What to produce:
Rewrite the listing below as a numbered list with no blank lines, and leave out the pictures.

Supplied data:
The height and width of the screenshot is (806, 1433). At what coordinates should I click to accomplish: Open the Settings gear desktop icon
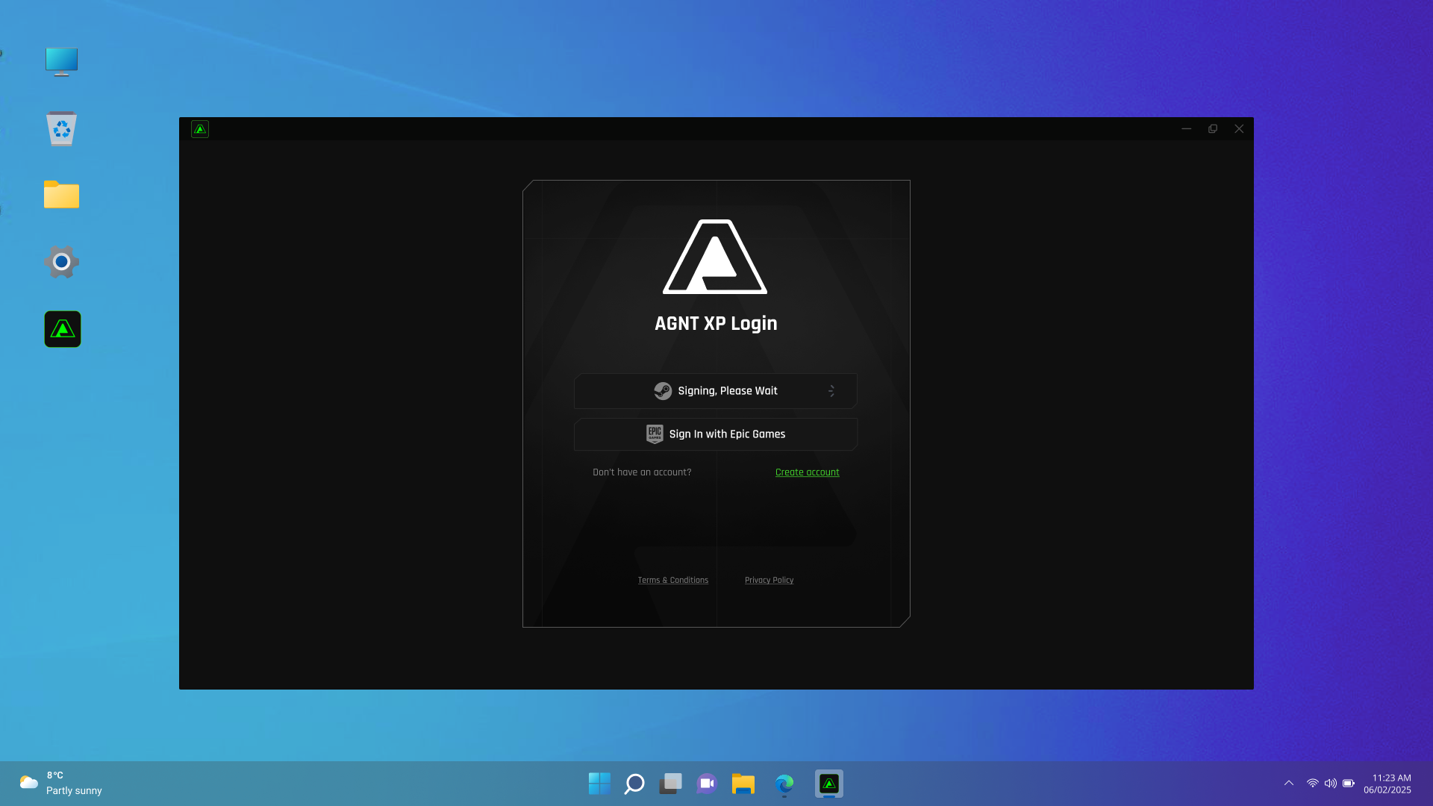tap(62, 262)
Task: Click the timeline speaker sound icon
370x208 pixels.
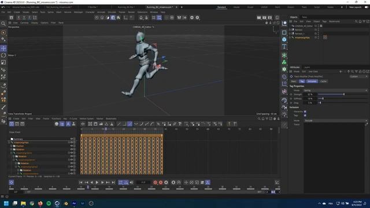Action: pyautogui.click(x=131, y=183)
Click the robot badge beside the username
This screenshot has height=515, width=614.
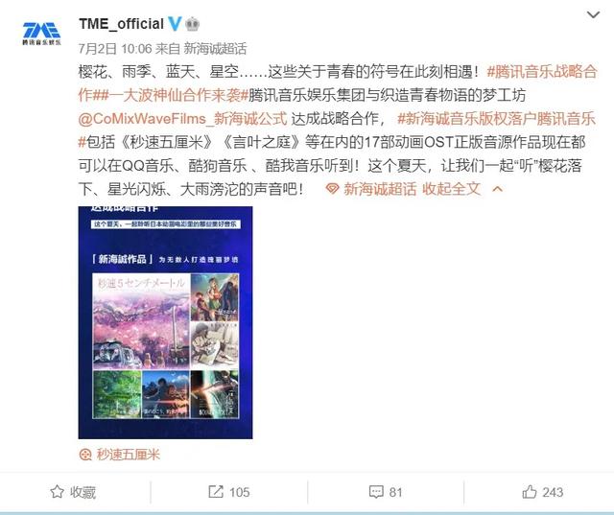point(192,24)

Solution:
1. The height and width of the screenshot is (806, 1433). At what coordinates should I click to accomplish: Open the Settings gear desktop icon
2. tap(62, 262)
3. Task: Click the timeline speaker sound icon
4. 370x208 pixels.
5. Action: pyautogui.click(x=131, y=183)
6. Click the robot badge beside the username
7. This screenshot has height=515, width=614.
8. point(192,24)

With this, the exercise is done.